On the trail, all pretense and self-satisfaction quickly melts away. The artificial barriers with which we divide ourselves — denominations, economic standing, nationalities, and politics — vanish. Our fellow pilgrims were some of the most magnificent people we have ever met. Everyone on the trail is walking for the same reason: to become closer to Christ. Two Lutheran nurses from Sweden told us that they were walking so that they might have a more powerful and compassionate healing ministry. All in all, we met people from 18 countries. There were very few Americans. A majority of the pilgrims were older than we, and many of them were walking the trail in their retirement. When meeting others on the road the greeting was always “bon camino,” which means “good journey.”

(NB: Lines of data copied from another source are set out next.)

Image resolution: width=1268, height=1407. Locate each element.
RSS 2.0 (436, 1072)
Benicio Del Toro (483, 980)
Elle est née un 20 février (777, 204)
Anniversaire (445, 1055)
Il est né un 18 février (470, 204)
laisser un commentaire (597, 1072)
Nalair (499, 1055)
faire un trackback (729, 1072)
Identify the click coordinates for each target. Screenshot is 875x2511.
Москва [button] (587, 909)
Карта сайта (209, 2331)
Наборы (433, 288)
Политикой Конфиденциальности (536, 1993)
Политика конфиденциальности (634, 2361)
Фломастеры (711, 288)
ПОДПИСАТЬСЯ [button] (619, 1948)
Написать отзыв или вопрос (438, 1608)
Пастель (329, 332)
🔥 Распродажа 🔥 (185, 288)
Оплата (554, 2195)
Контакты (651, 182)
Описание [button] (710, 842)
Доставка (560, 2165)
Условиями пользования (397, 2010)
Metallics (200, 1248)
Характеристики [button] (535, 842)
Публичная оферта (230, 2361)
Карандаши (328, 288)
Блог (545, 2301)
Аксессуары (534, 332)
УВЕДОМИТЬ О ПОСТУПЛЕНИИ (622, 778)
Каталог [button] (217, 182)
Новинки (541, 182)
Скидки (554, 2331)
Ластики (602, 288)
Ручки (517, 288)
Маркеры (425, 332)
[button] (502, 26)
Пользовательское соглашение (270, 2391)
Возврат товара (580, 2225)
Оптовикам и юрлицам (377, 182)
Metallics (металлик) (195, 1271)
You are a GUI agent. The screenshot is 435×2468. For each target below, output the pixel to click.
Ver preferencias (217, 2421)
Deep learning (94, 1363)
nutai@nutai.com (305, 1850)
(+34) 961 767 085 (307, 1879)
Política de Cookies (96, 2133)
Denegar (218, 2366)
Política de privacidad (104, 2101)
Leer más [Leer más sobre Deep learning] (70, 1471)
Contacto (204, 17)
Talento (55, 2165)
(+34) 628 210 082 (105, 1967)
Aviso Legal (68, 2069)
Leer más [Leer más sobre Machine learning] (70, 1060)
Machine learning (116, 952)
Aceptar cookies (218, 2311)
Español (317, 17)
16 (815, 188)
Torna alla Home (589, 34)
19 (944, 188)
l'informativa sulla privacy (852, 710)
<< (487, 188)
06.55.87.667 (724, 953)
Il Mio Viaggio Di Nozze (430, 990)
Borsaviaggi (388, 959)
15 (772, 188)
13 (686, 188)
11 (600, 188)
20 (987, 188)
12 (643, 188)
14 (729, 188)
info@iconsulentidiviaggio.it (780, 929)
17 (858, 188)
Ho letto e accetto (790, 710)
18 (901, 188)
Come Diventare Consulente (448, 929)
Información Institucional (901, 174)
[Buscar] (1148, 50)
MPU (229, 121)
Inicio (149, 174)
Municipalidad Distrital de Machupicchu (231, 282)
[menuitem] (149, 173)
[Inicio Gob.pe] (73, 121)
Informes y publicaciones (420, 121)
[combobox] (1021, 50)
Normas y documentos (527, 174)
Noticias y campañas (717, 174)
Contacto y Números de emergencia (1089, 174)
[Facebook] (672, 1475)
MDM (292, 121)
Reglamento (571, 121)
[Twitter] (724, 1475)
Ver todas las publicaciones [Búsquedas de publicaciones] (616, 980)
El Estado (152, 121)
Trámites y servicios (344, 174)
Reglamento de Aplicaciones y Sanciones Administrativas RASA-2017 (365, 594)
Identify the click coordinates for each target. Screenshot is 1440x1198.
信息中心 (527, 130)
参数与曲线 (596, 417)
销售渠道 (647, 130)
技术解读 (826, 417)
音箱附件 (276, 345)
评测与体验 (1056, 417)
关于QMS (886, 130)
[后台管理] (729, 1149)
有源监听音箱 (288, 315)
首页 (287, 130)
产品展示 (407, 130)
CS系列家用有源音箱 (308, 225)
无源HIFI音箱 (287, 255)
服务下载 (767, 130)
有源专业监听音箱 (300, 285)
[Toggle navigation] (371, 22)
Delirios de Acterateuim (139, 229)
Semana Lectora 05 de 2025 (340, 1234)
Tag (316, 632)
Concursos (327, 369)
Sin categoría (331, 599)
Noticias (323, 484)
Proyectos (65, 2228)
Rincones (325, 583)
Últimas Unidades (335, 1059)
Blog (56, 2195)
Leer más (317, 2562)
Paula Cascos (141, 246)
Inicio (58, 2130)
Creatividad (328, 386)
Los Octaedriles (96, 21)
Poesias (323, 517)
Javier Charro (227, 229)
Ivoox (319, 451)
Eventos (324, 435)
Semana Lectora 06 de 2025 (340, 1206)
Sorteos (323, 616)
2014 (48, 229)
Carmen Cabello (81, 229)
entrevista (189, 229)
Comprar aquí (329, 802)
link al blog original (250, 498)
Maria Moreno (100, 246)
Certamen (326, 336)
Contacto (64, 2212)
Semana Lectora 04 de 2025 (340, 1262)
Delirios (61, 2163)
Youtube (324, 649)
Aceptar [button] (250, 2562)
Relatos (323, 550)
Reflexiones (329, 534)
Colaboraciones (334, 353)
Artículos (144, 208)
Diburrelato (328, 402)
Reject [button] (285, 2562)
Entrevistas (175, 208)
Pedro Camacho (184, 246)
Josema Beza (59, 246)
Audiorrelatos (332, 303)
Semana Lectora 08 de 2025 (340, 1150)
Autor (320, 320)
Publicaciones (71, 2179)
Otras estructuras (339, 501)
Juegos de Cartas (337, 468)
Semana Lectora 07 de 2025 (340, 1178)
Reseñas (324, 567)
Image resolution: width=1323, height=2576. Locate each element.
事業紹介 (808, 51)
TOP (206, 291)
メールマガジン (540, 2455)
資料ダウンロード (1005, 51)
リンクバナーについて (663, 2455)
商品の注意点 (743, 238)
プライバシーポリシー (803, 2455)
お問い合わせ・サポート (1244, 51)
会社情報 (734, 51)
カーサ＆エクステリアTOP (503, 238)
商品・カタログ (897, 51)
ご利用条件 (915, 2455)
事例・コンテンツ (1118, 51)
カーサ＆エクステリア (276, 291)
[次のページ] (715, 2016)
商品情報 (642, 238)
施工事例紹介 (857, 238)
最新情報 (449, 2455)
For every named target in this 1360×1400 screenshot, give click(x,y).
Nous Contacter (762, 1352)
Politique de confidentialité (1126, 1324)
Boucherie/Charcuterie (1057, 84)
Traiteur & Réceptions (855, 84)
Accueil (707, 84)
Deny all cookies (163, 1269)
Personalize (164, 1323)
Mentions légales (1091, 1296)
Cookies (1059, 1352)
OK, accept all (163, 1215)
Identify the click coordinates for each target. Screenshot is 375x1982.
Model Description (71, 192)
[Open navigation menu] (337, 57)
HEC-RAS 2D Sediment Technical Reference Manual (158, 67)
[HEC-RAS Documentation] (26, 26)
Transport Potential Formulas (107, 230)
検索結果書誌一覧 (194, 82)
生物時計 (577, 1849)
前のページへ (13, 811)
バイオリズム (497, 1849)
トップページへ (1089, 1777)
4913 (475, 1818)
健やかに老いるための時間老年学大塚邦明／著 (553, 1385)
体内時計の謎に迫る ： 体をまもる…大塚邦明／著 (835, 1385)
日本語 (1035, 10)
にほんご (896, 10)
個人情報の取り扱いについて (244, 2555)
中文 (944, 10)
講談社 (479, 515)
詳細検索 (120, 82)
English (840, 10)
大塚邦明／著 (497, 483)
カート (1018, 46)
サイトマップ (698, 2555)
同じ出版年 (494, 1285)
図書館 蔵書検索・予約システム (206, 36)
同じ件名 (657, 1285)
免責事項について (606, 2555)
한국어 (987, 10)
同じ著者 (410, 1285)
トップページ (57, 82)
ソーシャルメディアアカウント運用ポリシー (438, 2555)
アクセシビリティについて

The Spanish people along the trail are the most hospitable we have ever met. In many cases you are walking literally through their yards. They always spoke, and many asked for our prayers at the tomb of St. James. They were also there to point you along the way. One day an elderly woman offered freshly baked crepes to the pilgrims.

On the 28th day, after walking 348 miles, we reached Santiago de Compostela. We went immediately to the magnificent cathedral, which dates from the 11th and 12th centuries and stands on the site of an original 9th century basilica. In a passageway behind the high altar, pilgrims climb a stairway to hug the silver mantle of a 13th century statue of St. James. We then proceeded to the pilgrim’s office where they checked our stamped passports and awarded us our certificates or “Compostelas.” Needless to say, these are prized possessions. The next day we attended the pilgrim’s Mass, during which a list of those who arrived the day before was read. We were recognized as “two Americans who came from Roncesvalles.” Then, with the organ playing in full volume, we were thrilled to our souls as we watched seven men swing the huge thurible.

Some have asked what was the hardest part of the trail. Without a doubt, the hardest part of the journey is re-entry into a materialistic, self-centered, noisy, and frenetic society. The Christ who walks with you on the trail transforms you, and you simply are not the person you once were. Many things do not matter anymore. Many of the self-protective habits no longer exist. Above all, there is a profound sense of the constant presence of God. In a way, the Camino continues, for life is a journey which can offer many kinds of terrain. So the journey does continue, in the presence of the same Christ who walked with us on the Camino de Santiago.

Rev. Bailey is pastor of St. Johannes Lutheran Church in Charleston.